Another KeePass user here. Vanilla KeePass (https://keepass.info/) on Windows and KeePassDroid on Android. It doesn't have as much "integration" with other apps and browsers as other options do (that I know of), but I actually like having the pieces decoupled. Makes me feel a little safer -- I seem to remember one of the big paid programs having a security problem with their browser plugin at one point.

Ah yeah, here it is, mentioned toward the end of this article:
https://www.bleepingcomputer.com/news/security/lastpass-users-warned-their-master-passwords-are-compromised/

Also found this from just a little while ago:
https://www.bleepingcomputer.com/news/security/lastpass-says-hackers-had-internal-access-for-four-days/

All things considered LastPass wouldn't be on my candidate list...

[Cool Hwhip]

I use Bitwarden. It works well for me!

[GuitarStv]

No need for a password manager.  I have a main password made up of a random alphanumeric string.  Then I have specific prefix and suffixes for each thing.

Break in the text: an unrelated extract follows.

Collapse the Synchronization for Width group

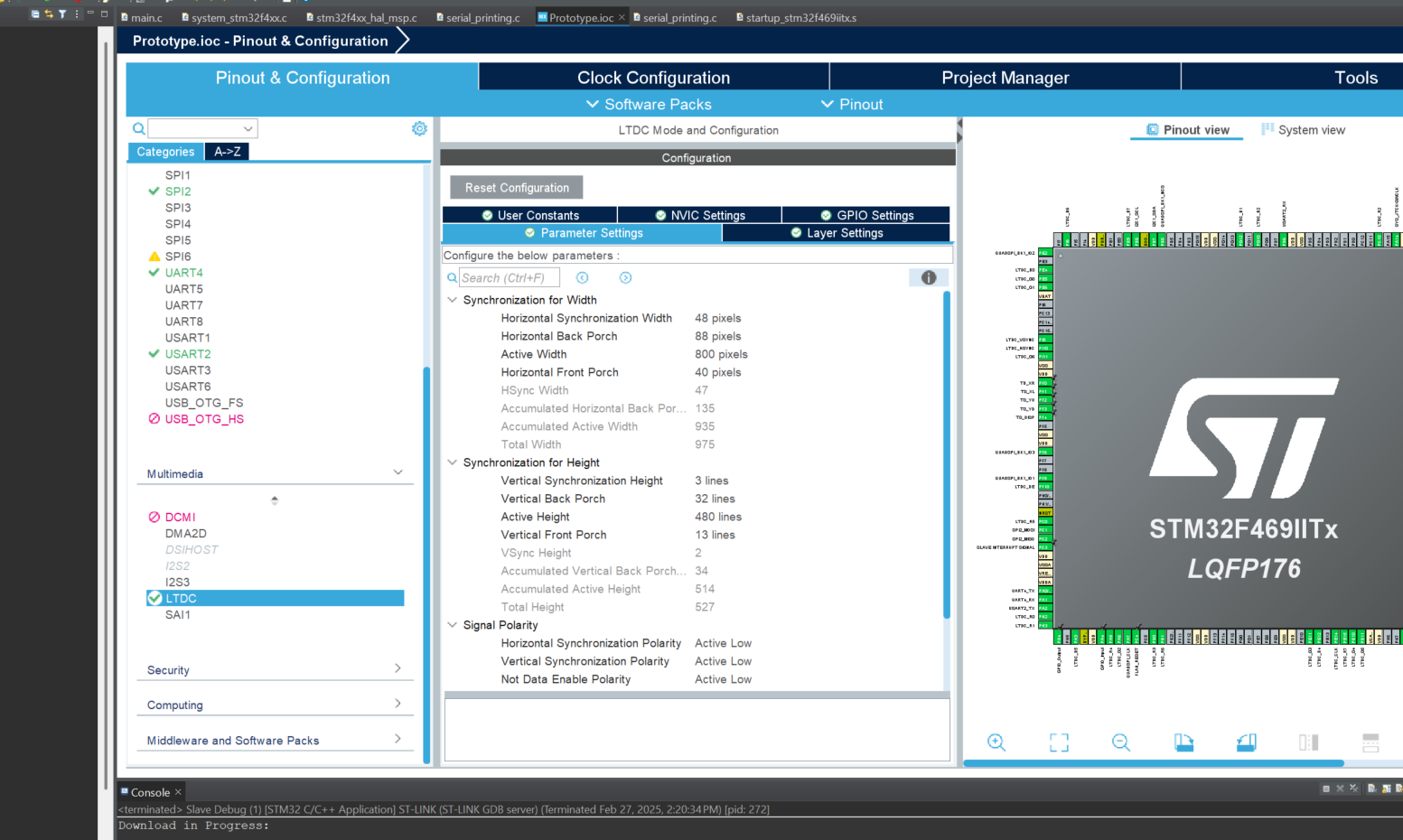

So like, if my main password is Hjkl45_5 then to long in to Amazon I'll have something like:
Amazon_Hjkl45_5_nozamA
Spotify9_Hjkl45_5_9yfitopS  (spotify doesn't let you reuse passwords, and freaks out from my VPN so it's always changing, hence the number added)
Bank - MyBankName_Hjkl45_5_emaNknaByM

Then I just write down the prefix and suffix separated by a random string and email the list to myself or keep a printed copy in my wallet . . . looks something like this:
Amazon - Amazon_fds*(jk_nozamA
Spotify - Spotify9_0sf(dD_9yfitopS 
Bank - MyBankName_9s9fef_emaNknaByM

This way, even if someone manages to steal my 'passwords' file they still won't know which parts of the password to replace, but I can still quickly find/reference a password that I don't often use and have forgotten.